WHAT IS REQUIRED ▸
Print the lines of the entries below from the one with "Toggle underline formatting" through the final line, exactly as they appear. The pictures are not part of the copy.

---------- INPUT

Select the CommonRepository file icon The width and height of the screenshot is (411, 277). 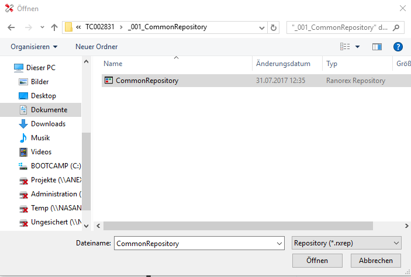109,81
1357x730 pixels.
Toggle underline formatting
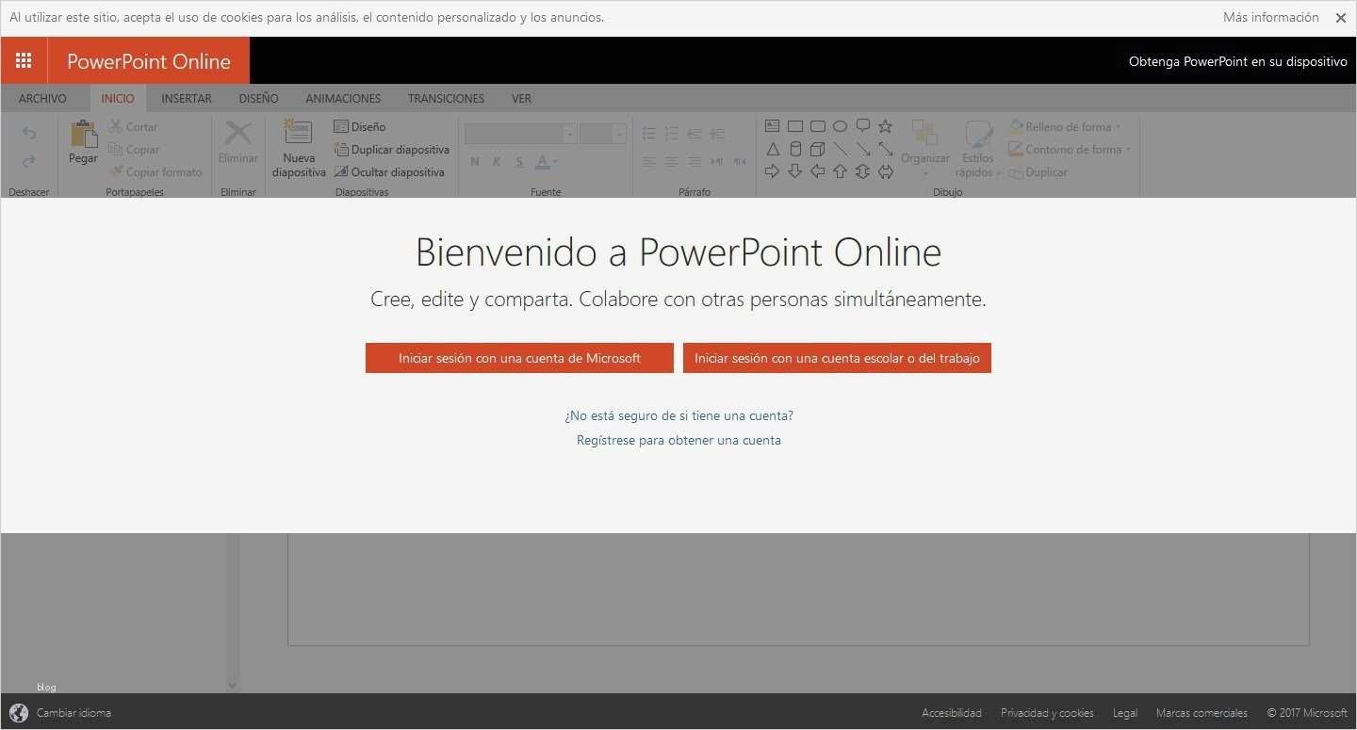tap(519, 161)
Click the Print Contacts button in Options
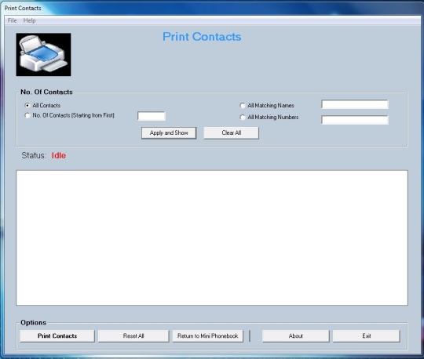The width and height of the screenshot is (424, 359). pyautogui.click(x=57, y=336)
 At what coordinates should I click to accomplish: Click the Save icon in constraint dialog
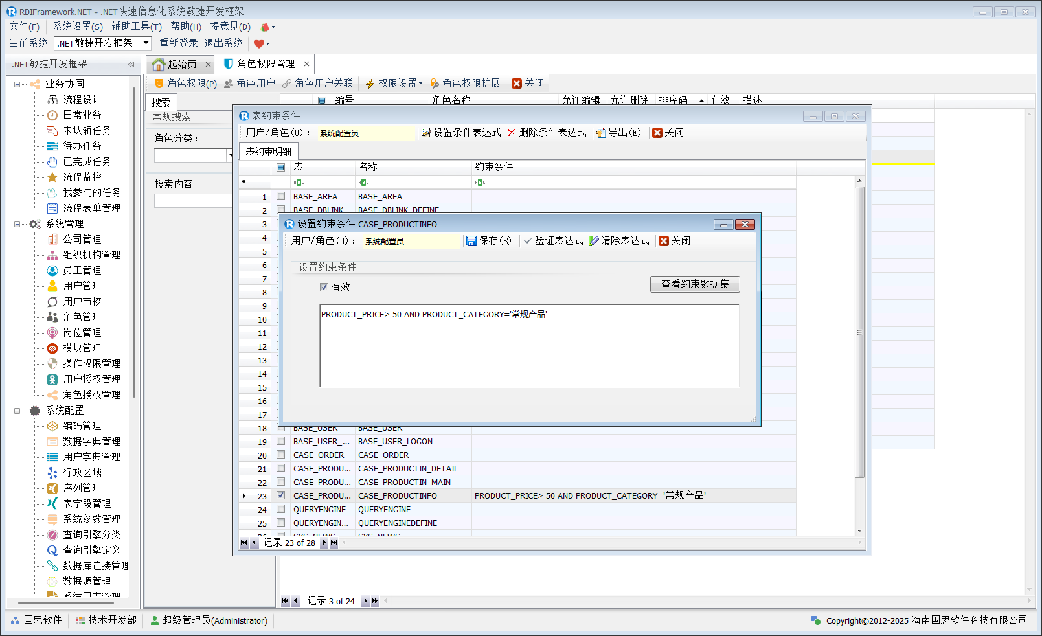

--------------------

RESULT ▸
Toggle underline formatting
tap(519, 161)
Click the Print Contacts button in Options
The width and height of the screenshot is (424, 359). pyautogui.click(x=57, y=336)
 At what coordinates should I click to accomplish: Click the Save icon in constraint dialog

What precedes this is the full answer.